Наверно, он тоже цыган.
Но прежде чем Сантьяго успел произнести хоть
слово, старик подобрал веточку и принялся что-то чертить на песке. Когда он
наклонился, у него на груди что-то ослепительно заблестело. Однако не по годам
проворным движением он запахнул свое одеяние, и блеск погас. Юноша смог тогда
разобрать, что написано на песке.
На песке, покрывавшем главную площадь
маленького городка, он прочел имена отца и матери и историю всей своей жизни
вплоть до этой самой минуты — прочел свои детские игры и холодные семинарские
ночи. Он прочел имя дочки лавочника, которого не знал. Он прочел то, чего
никогда никому не рассказывал: как однажды взял без спросу отцовское ружье,
чтобы поохотиться на оленей, как в первый и единственный раз в жизни переспал с
женщиной.
* * *
«Я — царь Салима», — вспомнилось ему.
— Почему царь разговаривает с пастухом? —
смущенно и изумленно спросил Сантьяго.
— Причин тому несколько, но самая главная та,
что ты способен следовать Своей Стезей.
Что это за стезя, юноша не знал.
— Это то, что тебе всегда хотелось сделать.

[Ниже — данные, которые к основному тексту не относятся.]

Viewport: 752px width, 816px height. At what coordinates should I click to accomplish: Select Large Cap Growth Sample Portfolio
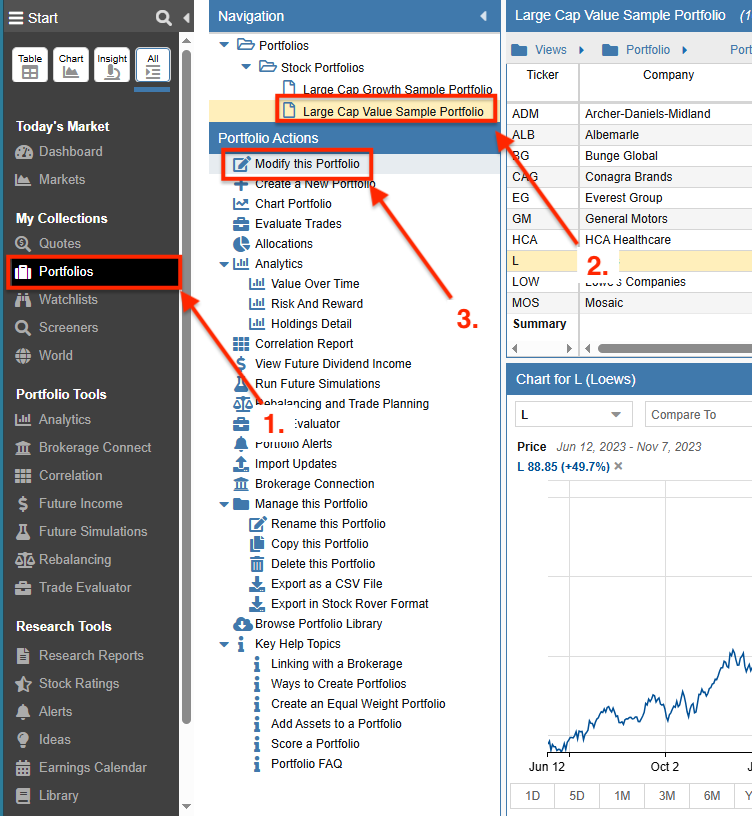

Каждый человек, вступая в пору юности, знает, какова его Стезя. В эти годы все
ясно, все возможно, все под силу, и люди не боятся мечтать о том, что бы они
хотели сделать в жизни. Но потом проходит время, и какие-то таинственные силы, вмешиваясь,
стараются доказать, что следовать Своей Стезей невозможно.
Сантьяго не очень-то тронули слова старика, но
«таинственной силой» он заинтересовался — дочка лавочника разинет рот, когда
услышит про такое.
— Силы эти лишь на первый взгляд кажутся
пагубными, а на деле они учат тебя, как найти Свою Стезю. Они укрепляют твой
дух и закаляют волю, ибо в мире нашем есть одна великая истина: кем бы ты ни
был, чего бы ни хотел, но если чего-нибудь сильно хочешь, то непременно
получишь, ибо это желание родилось в душе Вселенной. Это твое предназначение на
Земле.
— Даже если я хочу всего-навсего бродить по
свету или жениться на дочке лавочника?
— Или отыскать клад. Душа Мира питается
счастьем человеческим. Счастьем, но также и горем, завистью, ревностью. У
человека одна-единственная обязанность: пройти до конца Своей Стезей. В ней —
все. И помни, что когда ты чего-нибудь хочешь, вся Вселенная будет
способствовать тому, чтобы желание твое сбылось.